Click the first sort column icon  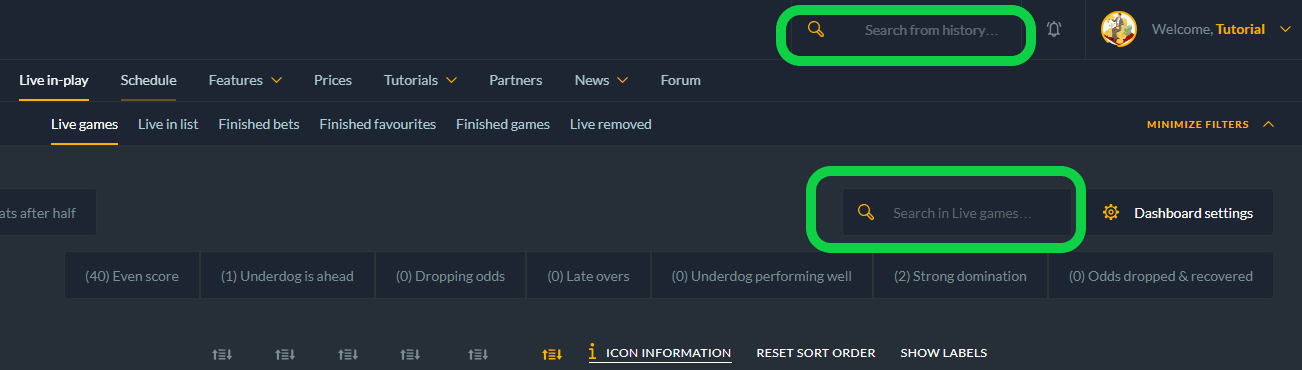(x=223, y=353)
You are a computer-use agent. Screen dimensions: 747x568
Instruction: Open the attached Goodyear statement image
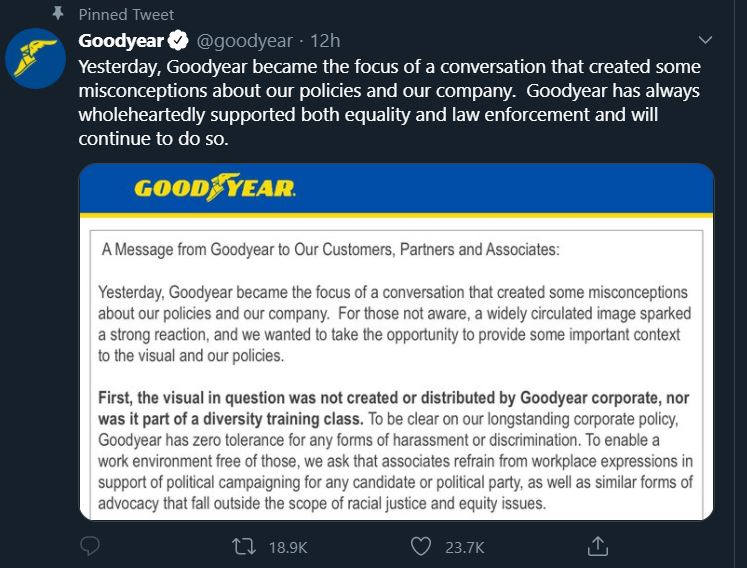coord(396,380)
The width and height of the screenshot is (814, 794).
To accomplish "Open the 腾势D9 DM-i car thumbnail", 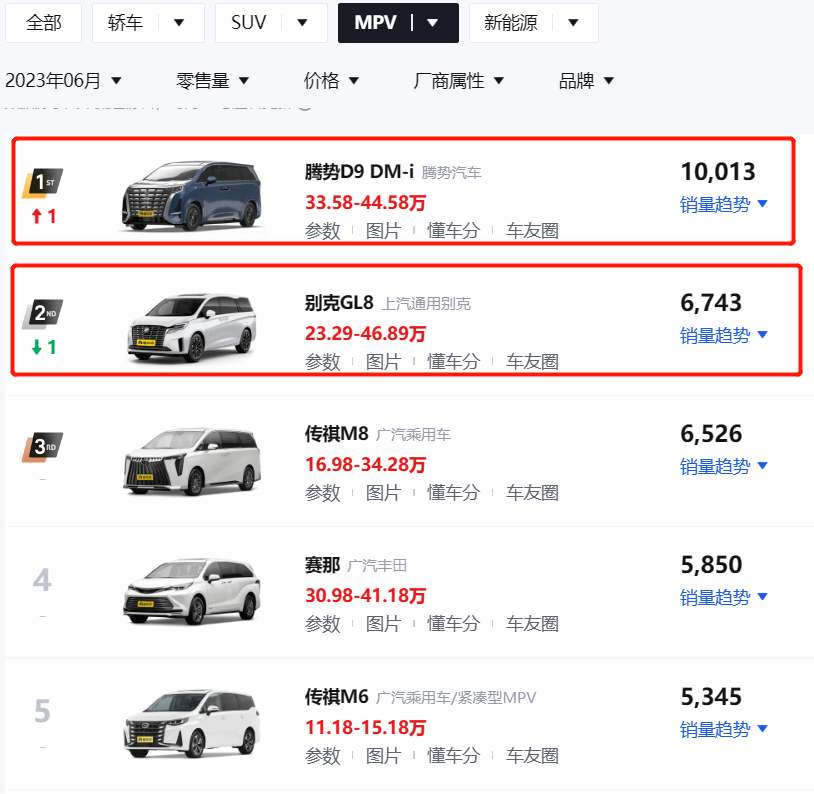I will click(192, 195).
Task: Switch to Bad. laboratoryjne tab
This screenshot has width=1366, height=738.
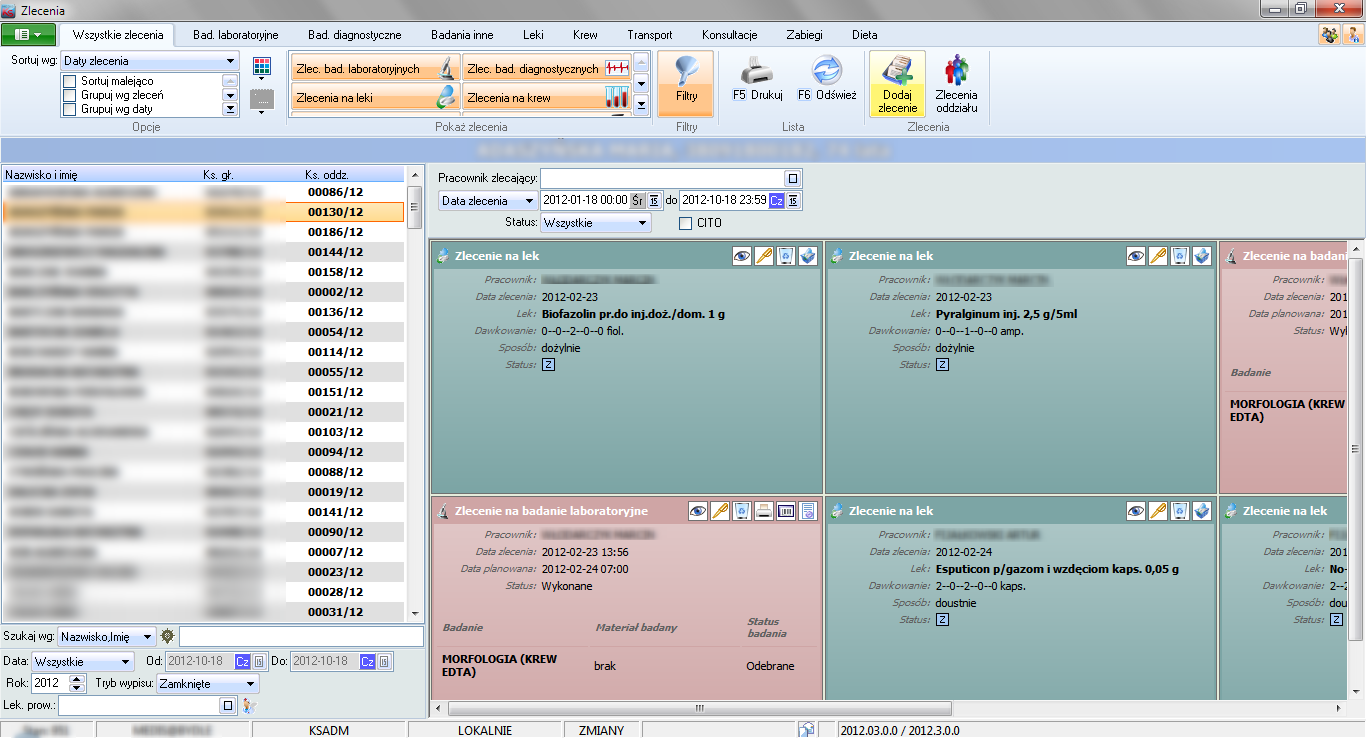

◆ ◆ ◆ ◆

#### What is being asked:
The answer must consist of each line in the entries above that includes "screenshot".

#### Output for this exercise:
The width and height of the screenshot is (814, 794).
This screenshot has width=1366, height=738.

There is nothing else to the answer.